Todas as famílias têm a obrigação de todo sábado realizar o que para eles é chamado de

dia coletivo, ou seja, uma vez por semana as famílias se reúnem para a realização de

tarefas diversas no assentamento, como por exemplo, recuperar as cercas e a estrada,

fazer a limpeza da agrovila, entre outros.

Com relação às atividades produtivas geradoras de renda no assentamento, têm-se

apenas as atividades agropecuárias. Constata-se que as atividades produtivas coletivas

se concentram fundamentalmente na pecuária, com a criação de caprinos e bovinos de

forma bastante rudimentar. Já as atividades produtivas individuais são bastante

diversificadas, destacando-se: a criação de ovino-caprino, de bovinos, de suínos, além

do desenvolvimento da apicultura. Na produção agrícola, sobressaem as culturas de

subsistência (milho e feijão), além do desenvolvimento da fruticultura irrigada (banana)
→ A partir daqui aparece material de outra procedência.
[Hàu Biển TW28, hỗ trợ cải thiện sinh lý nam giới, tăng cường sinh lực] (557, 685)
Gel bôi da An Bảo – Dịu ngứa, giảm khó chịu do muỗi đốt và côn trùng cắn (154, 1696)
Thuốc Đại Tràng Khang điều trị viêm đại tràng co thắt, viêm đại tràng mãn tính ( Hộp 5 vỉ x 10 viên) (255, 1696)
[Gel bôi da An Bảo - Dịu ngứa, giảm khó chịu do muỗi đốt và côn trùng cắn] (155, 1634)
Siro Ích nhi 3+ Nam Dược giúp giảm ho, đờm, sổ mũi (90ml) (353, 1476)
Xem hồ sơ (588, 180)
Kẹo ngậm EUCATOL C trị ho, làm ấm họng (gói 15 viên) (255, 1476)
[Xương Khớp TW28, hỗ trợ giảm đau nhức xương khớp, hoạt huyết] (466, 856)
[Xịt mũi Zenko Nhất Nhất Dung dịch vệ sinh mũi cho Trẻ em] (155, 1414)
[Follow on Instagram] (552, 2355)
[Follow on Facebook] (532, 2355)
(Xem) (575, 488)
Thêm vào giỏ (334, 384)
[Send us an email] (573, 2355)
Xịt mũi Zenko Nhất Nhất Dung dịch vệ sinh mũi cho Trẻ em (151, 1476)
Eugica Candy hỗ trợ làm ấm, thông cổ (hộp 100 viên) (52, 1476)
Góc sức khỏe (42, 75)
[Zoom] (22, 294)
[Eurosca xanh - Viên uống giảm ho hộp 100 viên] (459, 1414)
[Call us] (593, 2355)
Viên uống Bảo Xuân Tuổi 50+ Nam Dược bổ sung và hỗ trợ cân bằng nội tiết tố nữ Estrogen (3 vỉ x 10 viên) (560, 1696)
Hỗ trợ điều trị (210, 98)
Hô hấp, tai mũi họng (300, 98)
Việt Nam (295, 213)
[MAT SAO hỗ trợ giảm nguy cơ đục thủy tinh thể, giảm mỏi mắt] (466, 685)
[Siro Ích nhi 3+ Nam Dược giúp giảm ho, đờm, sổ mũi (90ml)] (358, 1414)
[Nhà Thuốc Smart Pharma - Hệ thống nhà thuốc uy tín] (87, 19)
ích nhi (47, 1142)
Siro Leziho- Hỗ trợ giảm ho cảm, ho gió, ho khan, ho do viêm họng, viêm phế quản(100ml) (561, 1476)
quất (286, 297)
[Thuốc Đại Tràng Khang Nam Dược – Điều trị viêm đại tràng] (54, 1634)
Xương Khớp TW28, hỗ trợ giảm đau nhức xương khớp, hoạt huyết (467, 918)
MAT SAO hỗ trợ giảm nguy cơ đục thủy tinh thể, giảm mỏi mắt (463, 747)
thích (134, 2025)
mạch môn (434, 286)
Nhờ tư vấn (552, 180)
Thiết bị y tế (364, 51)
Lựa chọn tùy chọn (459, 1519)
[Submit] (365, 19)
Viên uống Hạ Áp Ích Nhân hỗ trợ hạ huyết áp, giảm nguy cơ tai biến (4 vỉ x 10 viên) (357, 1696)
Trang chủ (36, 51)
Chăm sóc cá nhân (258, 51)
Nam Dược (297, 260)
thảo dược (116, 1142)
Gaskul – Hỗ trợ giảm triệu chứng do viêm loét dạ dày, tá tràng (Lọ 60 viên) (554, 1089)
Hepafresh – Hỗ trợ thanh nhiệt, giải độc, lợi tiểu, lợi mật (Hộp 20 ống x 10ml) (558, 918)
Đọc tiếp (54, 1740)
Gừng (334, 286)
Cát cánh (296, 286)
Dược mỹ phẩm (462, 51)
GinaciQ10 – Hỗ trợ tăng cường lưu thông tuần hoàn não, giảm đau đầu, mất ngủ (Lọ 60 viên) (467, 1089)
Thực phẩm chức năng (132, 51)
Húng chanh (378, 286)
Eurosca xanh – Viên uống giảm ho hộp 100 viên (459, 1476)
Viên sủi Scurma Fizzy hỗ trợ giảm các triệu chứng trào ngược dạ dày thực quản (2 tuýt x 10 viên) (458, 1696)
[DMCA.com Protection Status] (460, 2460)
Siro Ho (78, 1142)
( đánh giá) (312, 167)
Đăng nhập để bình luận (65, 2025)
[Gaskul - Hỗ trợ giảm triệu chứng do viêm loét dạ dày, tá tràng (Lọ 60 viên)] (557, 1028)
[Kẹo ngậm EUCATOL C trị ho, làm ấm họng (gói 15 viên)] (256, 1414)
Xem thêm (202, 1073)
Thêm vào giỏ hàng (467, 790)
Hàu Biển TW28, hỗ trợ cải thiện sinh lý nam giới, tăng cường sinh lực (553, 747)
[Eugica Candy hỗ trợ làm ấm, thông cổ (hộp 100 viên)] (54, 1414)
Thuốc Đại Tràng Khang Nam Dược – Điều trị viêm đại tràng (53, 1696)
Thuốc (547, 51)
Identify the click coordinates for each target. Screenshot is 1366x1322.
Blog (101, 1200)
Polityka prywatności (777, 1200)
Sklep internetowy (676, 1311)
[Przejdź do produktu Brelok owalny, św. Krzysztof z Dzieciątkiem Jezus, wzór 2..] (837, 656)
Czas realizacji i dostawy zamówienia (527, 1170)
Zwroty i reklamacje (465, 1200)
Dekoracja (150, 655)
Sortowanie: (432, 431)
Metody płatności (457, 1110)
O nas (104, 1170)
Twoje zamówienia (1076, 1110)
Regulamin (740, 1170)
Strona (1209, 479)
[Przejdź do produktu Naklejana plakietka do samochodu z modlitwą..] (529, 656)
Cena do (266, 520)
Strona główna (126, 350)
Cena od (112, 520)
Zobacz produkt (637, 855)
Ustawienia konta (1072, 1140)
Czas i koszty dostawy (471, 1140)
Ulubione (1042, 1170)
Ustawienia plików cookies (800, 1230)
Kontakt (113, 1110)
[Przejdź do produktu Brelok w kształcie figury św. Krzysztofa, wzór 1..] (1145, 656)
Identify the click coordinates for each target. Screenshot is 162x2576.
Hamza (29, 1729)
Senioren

por parte de algumas famílias e da horticultura, nos quintais produtivos.

A comercialização da produção é bastante incipiente, sendo a maior parte da produção

destinada ao consumo próprio, destacando-se apenas três famílias que desenvolvem a

fruticultura irrigada e duas famílias que desenvolvem a atividade apícola, vendendo a

produção excedente a atravessadores.

Neste contexto, em razão da baixa produtividade e incipiente geração de renda, a

maioria das famílias se submete ao trabalho fora do assentamento, ou seja, ao trabalho

acessório, como condição para a reprodução física e social da família.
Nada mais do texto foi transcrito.